Пронька сел на конец лавки, вытянул ноги и снял шапку:
— А я вот посижу у тебя часов до двенадцати… — и глянул на старуху сумрачным, тяжелым взглядом. — Как все затихнут да уснут, так и… нальешь мне. — Лукерья сжалась в комок от страха. — Умеешь кусаться, собачья душа, умей и раны зализывать.
У Лукерьи сморщились губы, плаксивым стало лицо:
— Господи, у самой ничего не останется… Во что налить-то?
— Вон у порога бутыль.
Лукерья ушла к печке, вынесла оттуда бидон, воронку и трясущимися руками взяла Пронькину четверть.
— Прольешь… давай сам налью. Не пугайся, не полную мне, а половинку. — Он налил ровно полчетверти, сунул ей в руки воронку, выложил на стол деньги: — На, бери, не обижаю… Только смотри — не пикни больше!
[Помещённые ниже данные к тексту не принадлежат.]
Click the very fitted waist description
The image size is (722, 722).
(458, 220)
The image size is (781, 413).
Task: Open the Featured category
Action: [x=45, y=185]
Теперь давай водки, пол-литра мне. Ну вот и квиты с тобой…
Лукерья была в душе рада, что легко еще отделалась от страшного парня: могло случиться и хуже.
Увязая по колена в снегу, Пронька лез серединой улицы, легкими прыжками перепрыгивая сугробы, и все кому-то подмигивал в этой беспокойной тьме:
— Уладил. Теперь сам черт не раскопает…
В зимнюю непогоду Параня сразу как-то затихала, горбилась, больше морщин и желтизны появлялось на узком, остроносом лице, а в походке, прежде неровной, порывистой, начинала резче проступать старчески неуверенная поступь, — и когда шла, то со стороны казалось, что она вот-вот упадет вперед.
А в эти дни и ночи такого невиданного прежде в этих местах бурана больно кололо у ней в груди, ломило невмочь суставы… Оставив постояльцу ужин на столе под салфеткой, рано забралась на печь, и в этом укромном гнезде, прижимаясь к теплым кирпичам спиною, проводила долгую ночь, думая о чем-то своем. По временам она забывалась коротким и смутным сном, а после опять в тишине и думах тянулась томительная ночь. Не замечая за собою, Параня стонала тихо, тягуче, как стонет в непогоду старое сухое дерево в лесу…
Последние вечера Вершинин не выходил из дому. Он подолгу ходил с папиросой во рту или усаживался в кресле, часами не меняя позы, просиживал в глубоком раздумье… В эти вечера он совсем не разговаривал с хозяйкой, — да и о чем? Он просто не замечал ее.
Все, что было прежде найдено им в жизни, что перечувствовано и пережито, теперь переоценивалось сызнова — с начала и до конца. Цепь прежних умозаключений рвалась, распадалась на части, и ничто новое не возникало пока взамен. В эту ночь, когда за стеною особенно клокотал темный омут, в его сознании происходил повторный процесс плавки его теории, отливались новые формулы… Но, сравнив их с прежними, он не обнаружил разницы, которой ждал.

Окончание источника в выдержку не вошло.